Twinkies, Bacon or Pasta? – What’s a Runner to Eat?
In our running email discussion list, someone posted a link to a professor of nutrition who, as an experiment, went on a diet of mostly twinkies and junk food and lost 27 pounts in 2 months:
http://www.cnn.com/2010/HEALTH/11/08/twinkie.diet.professor/index.html
The trick is that he kept his total calorie intake to 1,800 calories/day, while calculators show that he needed 2,600 calories/day to maintain weight. The conclusion, for many people, is that caloric deficit will lead to weight loss, no matter what you eat.
Personally, I think that it is a bit more complicated than that, since some foods can affect your metabolism (the 2,600 calories that he needed to maintain weight) plus some foods affect your hunger more than others, which makes it difficult to maintain the diet, unless, as in the case of this professor, if you have something to prove. And it is an open question how this diet will affect your running (the professor had to stop running while in this experiment).
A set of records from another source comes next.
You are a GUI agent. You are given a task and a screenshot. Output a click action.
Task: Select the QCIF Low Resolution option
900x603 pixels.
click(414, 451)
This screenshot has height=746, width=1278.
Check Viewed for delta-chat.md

But even if we assume that ANY diet with a caloric deficit will lead to weight loss, the question then is what kind of diet/nutrition is easier to follow for weight control, while maintaining your running strength and is healthy for you in the long run?
Here are the observations of this experiment of one:
This morning I was 157.5 pounds. That's the lowest weight I ever remember being in my adult life. I have lost 14.5 lbs in 7 weeks and I am not even on a diet. I eat plenty of good food until I am not hungry, and maybe a bit more. I do not crave anything I do not eat. I have plenty of energy, as manifested by my recent races, like the Akron marathon. This weekend was a good example: On Saturday I went out running alone while drizzling. I did not have a preset time/distance in mind, so I kept running (and thinking). I went for 11 miles like that, enjoying my run. On Sunday I ran with my wife, 15.5 miles, no problem. I ran up some steep hills (pre-low-carb I would have walked these.) Having fun while running for hours, now that’s what I call “the joy of running”.
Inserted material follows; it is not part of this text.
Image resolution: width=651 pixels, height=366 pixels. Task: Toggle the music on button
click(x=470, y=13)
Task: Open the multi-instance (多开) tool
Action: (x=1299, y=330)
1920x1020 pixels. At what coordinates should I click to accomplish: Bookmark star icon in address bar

Last week I used fitday.com and logged everything that I ate. I ate an average of 2450 calories/day, with these ratios: Protein: 21%, Carbs: 17% (102g), Fat: 62%
2,500 calories is a lot of food. But since I am losing about a pound a week, that means that I am operating at 500 caloric deficit a day. I should eat 3,000 calories/day to maintain weight, if the calories in/calories out balance theory is correct. But I do not feel hungry to eat more.
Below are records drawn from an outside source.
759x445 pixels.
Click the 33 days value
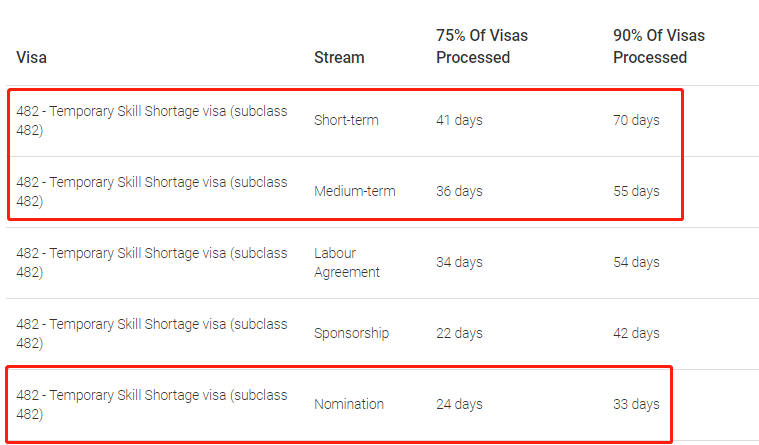pos(636,404)
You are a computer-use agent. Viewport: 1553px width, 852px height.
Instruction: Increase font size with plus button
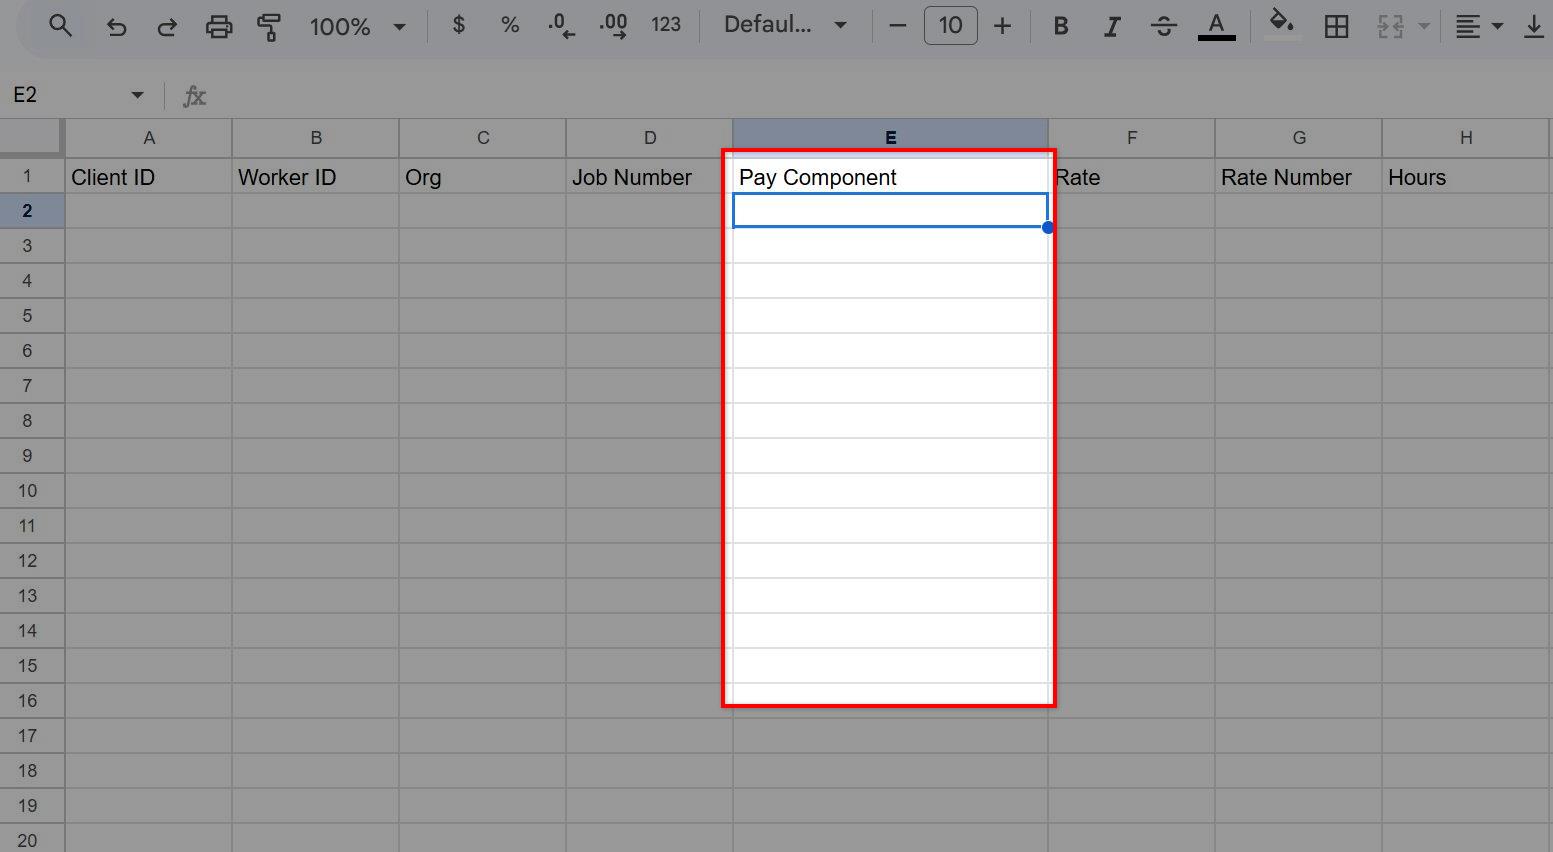1002,26
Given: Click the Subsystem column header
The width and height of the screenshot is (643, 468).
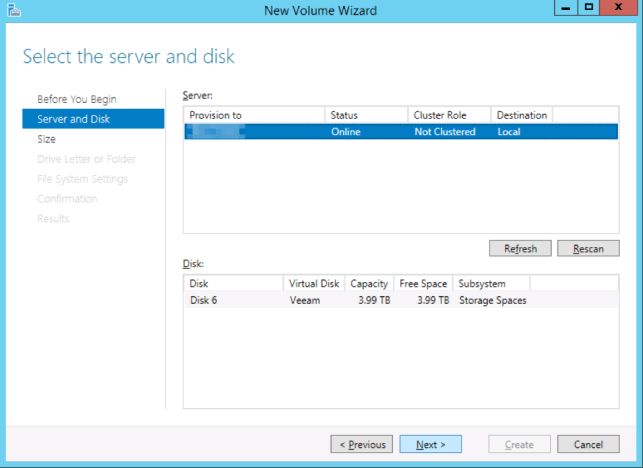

So, the answer for me to the question of what to eat to lose weight is to forget the conventional running wisdom and eat more fat and less carbs. Eating excessive carbs made me hungry, and I gained weight, no matter how much I ran. I also did not enjoy running as much. Now, I am losing weight without being hungry and I am running strong and enjoying running more than ever. I also believe that I am doing the right thing for my body on the long run. Now some people will dispute this, claiming that a high fat, high cholesterol diet is bad for you. From what I have read, I am convinced that a low-carb diet is a healthy diet. But no one can dispute the effect that this diet has on my body and running.